In the thesis, I explore the way the lives of Mukkuvar women are shaped by the ambiguous position
of the community as a whole. It is argued that the sexual division of labour cannot be understood
in purely economic terms any more than the work of fishing can. The division of labour allocates
men to fishing, and women to the drying and selling of fish, and the weaving of nets, as well as
the work of domestic reproduction. However, * the primary consideration for Mukkuvars is not what
sort of work women perform - whether this is domestic or extra - domestic, whether it brings in
cash or not - but rather, the nature of the space on which it is performed. Women are confined to
the land. If they are young, they are confined even more stringently to the spaces in and around
the home. The cultural view of female sexuality and the female body underlying this gender-based
allocation of space, constructs women not as polluted and domesticated, but as powerful and
dangerous. The particular inflections of gender ideology derive partly from the social distance
between Mukkuvars and orthodox, Sanskritic Hinduism. They are also buttressed by the crucial
contributions by Mukkuvar women to the reproduction of the fishing community. The male dominated
work of fishing is fluctuating and uncertain. In this situation, women's responsibility for
domestic reproduction expands well beyond the sphere of 'the domestic', as ordinarily interpreted,
to encompass a wide range of activities underwritten by the peculiarities of Mukkuvar kinship,
marriage, household formation and village settlement.

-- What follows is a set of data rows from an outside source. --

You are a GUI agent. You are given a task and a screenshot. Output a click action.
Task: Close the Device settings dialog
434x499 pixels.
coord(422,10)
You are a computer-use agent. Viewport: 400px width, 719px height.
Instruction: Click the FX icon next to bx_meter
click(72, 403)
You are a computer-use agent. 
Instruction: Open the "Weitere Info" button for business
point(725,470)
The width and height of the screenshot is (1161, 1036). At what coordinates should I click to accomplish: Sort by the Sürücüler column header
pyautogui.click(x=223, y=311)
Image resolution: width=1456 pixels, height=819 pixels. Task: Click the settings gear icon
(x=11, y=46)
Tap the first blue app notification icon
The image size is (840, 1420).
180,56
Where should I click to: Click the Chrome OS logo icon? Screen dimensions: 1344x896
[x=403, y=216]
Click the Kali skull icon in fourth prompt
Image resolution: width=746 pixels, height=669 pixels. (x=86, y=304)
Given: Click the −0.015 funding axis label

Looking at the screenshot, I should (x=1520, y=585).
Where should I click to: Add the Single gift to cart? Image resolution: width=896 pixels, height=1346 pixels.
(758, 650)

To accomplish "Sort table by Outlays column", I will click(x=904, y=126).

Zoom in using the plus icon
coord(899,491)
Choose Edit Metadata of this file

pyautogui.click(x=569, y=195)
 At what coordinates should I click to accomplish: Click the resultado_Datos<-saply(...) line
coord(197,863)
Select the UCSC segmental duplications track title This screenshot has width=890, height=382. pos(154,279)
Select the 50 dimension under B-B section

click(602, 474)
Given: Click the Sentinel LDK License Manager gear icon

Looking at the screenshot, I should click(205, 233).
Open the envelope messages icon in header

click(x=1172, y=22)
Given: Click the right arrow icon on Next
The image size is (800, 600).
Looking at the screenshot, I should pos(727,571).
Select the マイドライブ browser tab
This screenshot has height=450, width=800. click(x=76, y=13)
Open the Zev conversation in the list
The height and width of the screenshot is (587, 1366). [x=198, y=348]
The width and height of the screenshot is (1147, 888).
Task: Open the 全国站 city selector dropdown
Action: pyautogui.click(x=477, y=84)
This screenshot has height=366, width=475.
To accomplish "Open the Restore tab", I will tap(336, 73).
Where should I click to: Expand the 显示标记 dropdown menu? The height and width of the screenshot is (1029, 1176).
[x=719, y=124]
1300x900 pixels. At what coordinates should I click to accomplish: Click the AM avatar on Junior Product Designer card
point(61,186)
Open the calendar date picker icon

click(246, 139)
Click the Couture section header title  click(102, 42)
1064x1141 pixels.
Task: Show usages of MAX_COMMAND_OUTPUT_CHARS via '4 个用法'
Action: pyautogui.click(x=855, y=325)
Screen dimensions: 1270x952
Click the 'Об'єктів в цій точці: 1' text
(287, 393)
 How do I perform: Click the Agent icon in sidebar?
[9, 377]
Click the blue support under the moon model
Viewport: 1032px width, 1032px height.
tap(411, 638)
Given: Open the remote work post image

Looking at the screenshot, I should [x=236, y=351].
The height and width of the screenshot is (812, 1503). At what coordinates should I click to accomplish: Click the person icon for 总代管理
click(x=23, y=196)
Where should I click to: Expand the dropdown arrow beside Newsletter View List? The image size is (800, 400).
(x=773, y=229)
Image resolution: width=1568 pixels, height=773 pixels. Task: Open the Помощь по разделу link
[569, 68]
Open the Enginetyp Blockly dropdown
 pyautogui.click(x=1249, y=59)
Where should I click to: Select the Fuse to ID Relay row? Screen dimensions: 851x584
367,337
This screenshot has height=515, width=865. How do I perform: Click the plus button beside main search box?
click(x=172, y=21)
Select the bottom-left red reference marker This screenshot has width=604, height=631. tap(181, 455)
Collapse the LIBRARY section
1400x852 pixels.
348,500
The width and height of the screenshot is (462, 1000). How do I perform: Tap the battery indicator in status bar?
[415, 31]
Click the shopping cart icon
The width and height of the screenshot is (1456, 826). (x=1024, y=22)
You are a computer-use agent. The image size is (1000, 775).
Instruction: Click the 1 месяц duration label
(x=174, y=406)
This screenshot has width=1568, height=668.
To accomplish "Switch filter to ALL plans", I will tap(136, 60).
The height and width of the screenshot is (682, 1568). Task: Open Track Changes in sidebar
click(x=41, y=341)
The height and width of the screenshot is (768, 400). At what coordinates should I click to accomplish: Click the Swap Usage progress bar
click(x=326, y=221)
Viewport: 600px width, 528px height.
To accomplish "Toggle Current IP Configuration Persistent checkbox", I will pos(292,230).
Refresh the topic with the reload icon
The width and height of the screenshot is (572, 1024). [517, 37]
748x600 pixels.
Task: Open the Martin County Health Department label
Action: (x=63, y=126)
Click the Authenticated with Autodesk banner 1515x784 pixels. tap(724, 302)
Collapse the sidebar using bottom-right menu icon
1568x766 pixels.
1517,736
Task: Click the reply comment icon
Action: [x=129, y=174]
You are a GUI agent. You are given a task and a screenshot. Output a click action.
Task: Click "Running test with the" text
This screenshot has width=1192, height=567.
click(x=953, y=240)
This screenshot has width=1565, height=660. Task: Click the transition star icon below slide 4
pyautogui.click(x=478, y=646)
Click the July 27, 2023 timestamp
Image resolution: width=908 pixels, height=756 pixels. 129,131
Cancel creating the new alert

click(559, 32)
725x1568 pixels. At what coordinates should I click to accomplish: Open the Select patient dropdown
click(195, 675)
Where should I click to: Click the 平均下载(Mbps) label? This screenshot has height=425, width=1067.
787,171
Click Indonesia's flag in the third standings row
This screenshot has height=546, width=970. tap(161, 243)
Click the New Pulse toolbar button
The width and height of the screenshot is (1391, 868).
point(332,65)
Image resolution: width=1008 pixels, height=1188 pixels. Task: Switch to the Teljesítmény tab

In the thesis, I examine the profound dislocations in male/female relations and in relations
between the community and the outside world, which have resulted from the impact of capitalism.
Work, household formation and marriage payments are in a process of rapid transformation. However,
Mukkuvar culture and in particular, the powerful construction of feminine sexuality and the female
body, continue to act as a kind of filtering process. The process of proletarianisation therefore
has fundamentally different cultural and sexual meanings for men and women.